No puedo decirte lo que pienso. No puedo decirte lo que siento, ni como es mi nombre. No puedo decirte nada, porque ya no puedo hablar.
Hubo una época en la que todas las palabras tenían sentido para mí… y yo me divertía alineándolas, apilándolas, y desarmándolas otra vez. Las llenaba de plenitud, y jugaba con ellas tanto como ellas conmigo: me daban un sentido.
Construí con mis palabras, como si fueran ladrillos, un gran edificio. Hoy todo se desvanece, y de esa construcción solo quedan las ruinas: sensaciones vagas de lo que alguna vez fue tan importante.
Conciente de mi problema, intenté buscar una salida a este laberinto. Comencé haciéndome el práctico, por la salida fácil. Leí, releí, y memoricé cientos y miles de definiciones en el diccionario. Pero cada palabra me llevaba a otras nuevas, y yo quedaba perdido como un esquimal en la selva. Tarde o temprano, mi mente volvía a la quietud, al absoluto silencio.

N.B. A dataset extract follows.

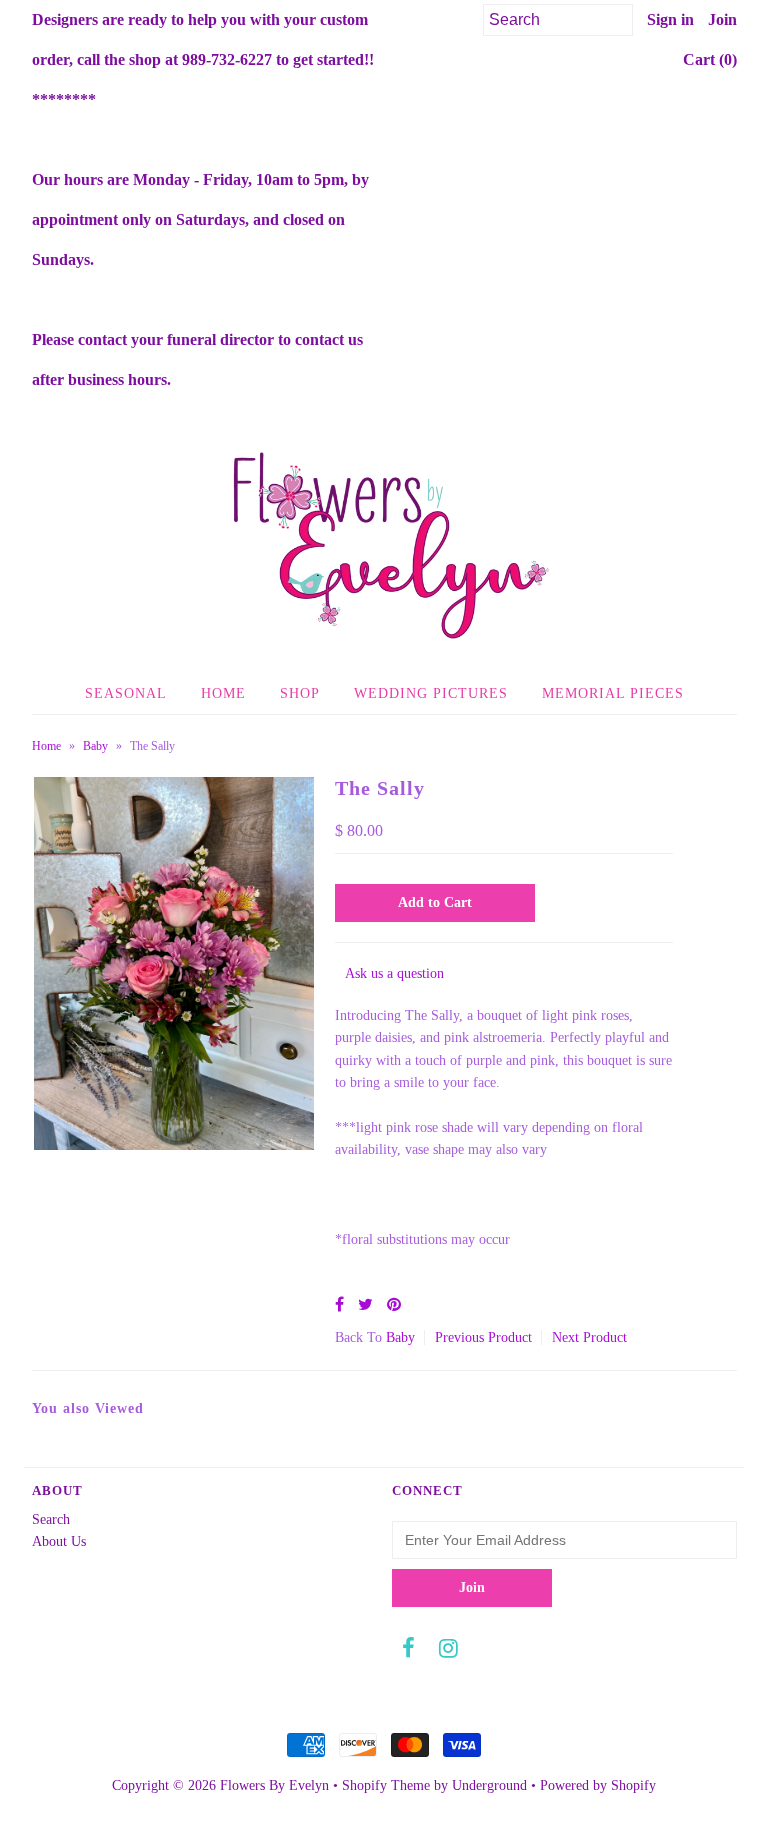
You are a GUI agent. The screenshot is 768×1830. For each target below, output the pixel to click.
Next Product (589, 1337)
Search (51, 1519)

Recurrí entonces a diversos especialistas. Expertos, y no tanto, en el tema se hicieron parte de mi vida cotidiana. Deambulé sin esperanzas por consultorios de médicos, psiquiatras, psicólogos, espiritistas, religiosos, chamanes, y chamuyeros. Nunca nadie supo decirme por qué mi cerebro, en aparente buen estado, soportaba una mente que se vaciaba de contenido como un gran colador.
No me quedó más remedio que recurrir a una solución más compleja. Acudí a la única persona que podía verdaderamente ayudarme: ese que me mira desde todos los espejos. Y es así como llego ahora, tras meses de arduo esfuerzo, a hilar estas palabras inventadas por mí, solo para mí, en un idioma que nadie entenderá jamás.